**Problem to work on**.
Using the appendix on entropy, decide whether each statement below agrees with it, answering yes or no and quoting the deciding words. 1. Entropy is described as a quantity of a random value. 2. Kullback-Leibler divergence gives the difference between two estimated distributions.

++++ Page excerpt ++++

6.7 KiB
Appendix A
Entropy1
The entropy of a random value gives us the "surprise" or "informativeness" of knowing the result.
You can visualize it like this: "What can I learn from getting to know something obvious?"
As an example, you would be unsurprised to know that if you leav an apple mid-air it falls. However, if it where to remain suspended, that would be mind boggling!
The entropy now gives us this same sentiment analyzing the actual values, the lower its value, the more suprising the events, and its formula is:
H(\mathcal{X}) \coloneqq - \sum_{x \in \mathcal{X}} p(x) \log p(x)
Note
Technically speaking, anothet interpretation is the amount of bits needed to represent a random event happening, but in that case we use
\log_2
Kullback-Leibler Divergence
This value gives us the difference in distribution between an estimation q
and the real one p:
D_{KL}(p || q) = \sum_{x\in \mathcal{x}} p(x) \log \frac{p(x)}{q(x)}
Cross Entropy Loss derivation
Cross entropy2 is the measure of "surprise"

++++ Entries ++++

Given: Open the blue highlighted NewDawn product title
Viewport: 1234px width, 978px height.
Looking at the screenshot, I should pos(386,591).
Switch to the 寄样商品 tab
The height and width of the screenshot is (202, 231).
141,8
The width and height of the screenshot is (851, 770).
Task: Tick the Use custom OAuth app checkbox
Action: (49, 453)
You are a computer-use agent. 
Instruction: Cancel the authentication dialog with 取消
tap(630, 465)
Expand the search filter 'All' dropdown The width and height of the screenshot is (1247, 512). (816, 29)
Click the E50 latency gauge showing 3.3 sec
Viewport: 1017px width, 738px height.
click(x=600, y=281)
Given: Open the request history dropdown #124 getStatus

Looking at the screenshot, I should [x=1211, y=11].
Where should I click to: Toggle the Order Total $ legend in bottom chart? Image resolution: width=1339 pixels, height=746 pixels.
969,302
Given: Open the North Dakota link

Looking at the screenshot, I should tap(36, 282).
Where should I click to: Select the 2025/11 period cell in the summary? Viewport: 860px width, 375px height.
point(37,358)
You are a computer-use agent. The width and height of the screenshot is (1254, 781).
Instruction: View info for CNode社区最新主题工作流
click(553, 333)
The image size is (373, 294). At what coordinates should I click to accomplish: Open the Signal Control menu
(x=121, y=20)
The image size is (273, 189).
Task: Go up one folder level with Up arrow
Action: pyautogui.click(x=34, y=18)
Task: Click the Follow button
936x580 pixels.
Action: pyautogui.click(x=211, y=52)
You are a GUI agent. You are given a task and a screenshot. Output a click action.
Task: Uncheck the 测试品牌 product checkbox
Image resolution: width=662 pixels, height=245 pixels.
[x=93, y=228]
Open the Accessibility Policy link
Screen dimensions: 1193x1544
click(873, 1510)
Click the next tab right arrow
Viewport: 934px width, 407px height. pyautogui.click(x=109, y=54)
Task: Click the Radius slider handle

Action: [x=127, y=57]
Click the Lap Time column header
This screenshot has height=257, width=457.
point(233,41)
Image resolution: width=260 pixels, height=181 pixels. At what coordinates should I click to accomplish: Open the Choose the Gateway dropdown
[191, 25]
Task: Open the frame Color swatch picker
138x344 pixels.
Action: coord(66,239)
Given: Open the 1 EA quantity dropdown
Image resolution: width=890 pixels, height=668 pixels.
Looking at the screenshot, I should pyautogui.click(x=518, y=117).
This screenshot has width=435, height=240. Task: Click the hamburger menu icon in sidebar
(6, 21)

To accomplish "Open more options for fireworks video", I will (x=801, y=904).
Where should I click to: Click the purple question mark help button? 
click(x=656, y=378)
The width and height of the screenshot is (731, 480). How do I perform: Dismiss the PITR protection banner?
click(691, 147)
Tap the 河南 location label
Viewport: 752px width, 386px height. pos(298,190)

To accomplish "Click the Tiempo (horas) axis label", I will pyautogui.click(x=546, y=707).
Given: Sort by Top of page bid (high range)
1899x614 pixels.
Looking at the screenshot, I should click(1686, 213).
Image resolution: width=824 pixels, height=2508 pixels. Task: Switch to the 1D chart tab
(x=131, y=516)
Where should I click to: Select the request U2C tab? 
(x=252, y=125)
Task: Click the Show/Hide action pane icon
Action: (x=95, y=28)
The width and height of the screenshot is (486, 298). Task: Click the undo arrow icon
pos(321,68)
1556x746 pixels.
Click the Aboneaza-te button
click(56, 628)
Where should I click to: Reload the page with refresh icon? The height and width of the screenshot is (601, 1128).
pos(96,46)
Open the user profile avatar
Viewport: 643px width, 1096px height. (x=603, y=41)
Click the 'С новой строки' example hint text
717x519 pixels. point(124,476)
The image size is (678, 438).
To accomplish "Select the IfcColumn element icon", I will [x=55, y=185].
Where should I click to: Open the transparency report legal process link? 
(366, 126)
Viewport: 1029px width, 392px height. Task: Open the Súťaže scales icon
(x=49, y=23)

++++

**Output for this task**.
1. Yes: "The entropy of a random value"
2. No: "between an estimation q" and "the real one p"